Federal legislation to help strengthen the cybersecurity of state and local governments through a Department of Homeland Security (DHS) grant program passed the House of Representatives on Sept. 30 – with impetus for the legislation coming from across the U.S. in the form of numerous ransomware and other attacks in recent years.
One such attack in May 2019 on Baltimore, Md., networks helped fuel momentum for the legislation.
“State and local governments have long been a top target for cyber-attacks – as we painfully learned in Baltimore last year,” said Rep. C. A. “Dutch” Ruppersberger, D-Md., a Baltimore-area congressman and formerly top Democrat on the House Intelligence committee, in a release. “I am proud the House has passed this bipartisan and common-sense legislation that will give state and local governments the resources they need to invest in cybersecurity, protecting their citizens and tax dollars.”
The legislation, H.R. 5823, the State and Local Cybersecurity Improvement Act, would establish a $400 million DHS grant program each year from 2021 to 2025 that would incentivize states to increase their own cybersecurity funding.

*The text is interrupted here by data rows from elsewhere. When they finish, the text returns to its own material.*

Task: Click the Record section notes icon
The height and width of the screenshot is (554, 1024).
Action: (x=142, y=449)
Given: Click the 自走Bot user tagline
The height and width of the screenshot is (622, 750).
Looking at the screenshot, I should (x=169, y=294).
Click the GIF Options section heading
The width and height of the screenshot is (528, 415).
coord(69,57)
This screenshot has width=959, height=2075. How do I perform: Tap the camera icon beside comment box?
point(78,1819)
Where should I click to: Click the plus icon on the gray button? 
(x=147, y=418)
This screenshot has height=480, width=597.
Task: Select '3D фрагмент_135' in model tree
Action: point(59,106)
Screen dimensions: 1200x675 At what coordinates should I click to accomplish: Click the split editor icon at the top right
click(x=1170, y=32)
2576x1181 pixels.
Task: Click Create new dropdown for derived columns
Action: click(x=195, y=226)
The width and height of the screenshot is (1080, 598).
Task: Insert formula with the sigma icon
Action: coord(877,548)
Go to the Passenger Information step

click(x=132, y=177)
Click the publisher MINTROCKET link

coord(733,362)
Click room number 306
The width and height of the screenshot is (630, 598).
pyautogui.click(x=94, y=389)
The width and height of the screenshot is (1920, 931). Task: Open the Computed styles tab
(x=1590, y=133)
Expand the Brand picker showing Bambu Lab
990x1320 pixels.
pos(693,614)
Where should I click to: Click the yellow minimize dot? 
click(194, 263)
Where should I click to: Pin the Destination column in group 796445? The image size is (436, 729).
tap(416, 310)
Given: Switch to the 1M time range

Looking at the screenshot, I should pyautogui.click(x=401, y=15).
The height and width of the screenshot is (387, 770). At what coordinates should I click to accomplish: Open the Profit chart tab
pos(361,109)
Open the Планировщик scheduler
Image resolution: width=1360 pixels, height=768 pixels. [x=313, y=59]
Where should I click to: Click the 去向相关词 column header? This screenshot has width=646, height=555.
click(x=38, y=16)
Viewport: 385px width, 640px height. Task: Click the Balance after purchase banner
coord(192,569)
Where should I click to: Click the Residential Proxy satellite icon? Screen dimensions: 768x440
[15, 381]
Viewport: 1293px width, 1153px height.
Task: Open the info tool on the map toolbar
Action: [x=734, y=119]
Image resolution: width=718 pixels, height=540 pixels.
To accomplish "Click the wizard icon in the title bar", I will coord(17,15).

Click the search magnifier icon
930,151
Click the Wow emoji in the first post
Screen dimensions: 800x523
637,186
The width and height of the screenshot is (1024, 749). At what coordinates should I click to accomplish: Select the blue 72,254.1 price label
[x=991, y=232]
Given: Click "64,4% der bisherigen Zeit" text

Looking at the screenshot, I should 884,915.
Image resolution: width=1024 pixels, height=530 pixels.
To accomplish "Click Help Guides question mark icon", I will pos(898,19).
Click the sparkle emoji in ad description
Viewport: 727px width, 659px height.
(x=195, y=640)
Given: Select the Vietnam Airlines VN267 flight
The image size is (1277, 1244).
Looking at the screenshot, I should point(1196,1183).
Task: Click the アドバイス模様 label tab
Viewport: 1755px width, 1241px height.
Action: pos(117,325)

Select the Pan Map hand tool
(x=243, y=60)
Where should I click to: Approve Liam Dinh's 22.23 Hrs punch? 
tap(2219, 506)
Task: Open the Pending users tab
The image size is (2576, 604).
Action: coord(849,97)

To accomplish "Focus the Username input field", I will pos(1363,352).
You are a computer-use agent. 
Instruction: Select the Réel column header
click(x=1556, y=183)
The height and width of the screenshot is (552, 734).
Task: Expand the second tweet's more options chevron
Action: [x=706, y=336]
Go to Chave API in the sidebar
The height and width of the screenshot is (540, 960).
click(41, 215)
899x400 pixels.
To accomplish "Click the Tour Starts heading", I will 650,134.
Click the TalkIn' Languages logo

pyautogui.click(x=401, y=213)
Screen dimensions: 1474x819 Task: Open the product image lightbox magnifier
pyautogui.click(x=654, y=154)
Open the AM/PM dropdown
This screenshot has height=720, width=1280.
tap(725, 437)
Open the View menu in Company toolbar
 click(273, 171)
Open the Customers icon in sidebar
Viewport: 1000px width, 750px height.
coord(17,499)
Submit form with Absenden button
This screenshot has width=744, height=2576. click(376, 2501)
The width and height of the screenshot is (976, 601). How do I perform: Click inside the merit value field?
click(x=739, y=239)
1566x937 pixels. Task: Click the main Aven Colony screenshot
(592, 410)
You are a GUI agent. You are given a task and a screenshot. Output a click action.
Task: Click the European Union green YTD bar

The bill also requires DHS’s Cybersecurity and Infrastructure Security Agency (CISA) to develop a strategy to improve the cybersecurity of state, local, tribal, and territorial governments.
In June of last year, while many of Baltimore’s systems were still locked down from a ransomware attack, the House Homeland Security Committee’s Cybersecurity, Infrastructure Protection, and Innovation Subcommittee held a hearing to address the cybersecurity challenges for state and local governments.
It was at that hearing that the then-subcommittee Chair Rep. Cedric Richmond, D-La., said he was “working on a comprehensive package to improve the cybersecurity posture of our state and local governments.”
It was not until after a municipality in Rep. Richmond’s own district was attacked last December that the legislation finally was introduced earlier this year.
“A cyber-attack took out critical government networks in my own Congressional District, disrupting the operation of municipal and traffic courts as well as access to certain electronic health records and the City’s homeless cleaning and outreach sweep,” said Rep. Richmond, in a Sept. 30 release. “The attack will cost the City over $7 million to fix but might have been prevented by investing in cybersecurity tools beforehand,” he said.
In order to receive the grants, the bill requires state and local governments to develop thorough cybersecurity plans. The legislation also sets up a State and Local Cybersecurity Resiliency Committee as a mechanism to advise CISA on localities’ cyber needs.
“Federal action is long overdue,” said Rep. Lauren Underwood, D-Ill., who took over as chair of the Cybersecurity, Infrastructure Protection, & Innovation Subcommittee on Friday. “As a proud cosponsor, I congratulate Congressman Richmond on the passage of this legislation and look forward to working with him to support Senate approval.”
Sens. Mark Warner, D-Va., and Cory Gardner, R-Colo., also introduced legislation this congressional session for a cyber grant program for state and local governments. That legislation has not yet moved out of committee.
The House legislation has three Republican co-sponsors – Reps. John Katko, R-N.Y., the Cybersecurity, Infrastructure Protection, & Innovation Subcommittee’s ranking member; Michael McCaul, R-Texas, and Mike Rogers, R-Ala.
Commissioners from the Cyberspace Solarium Commission – Sen. Angus King, Jr., I-Maine, and Reps. Mike Gallagher, R-Wis., the commission’s co-chairs, along with Rep. Jim Langevin, D-R.I., also introduced a bill this year to upgrade state and local government’s cybersecurity through a grant program. That legislation, which came out of an idea from the Solarium’s pandemic white paper, also includes Reps. Richmond, Ruppersberger, McCaul as co-sponsors.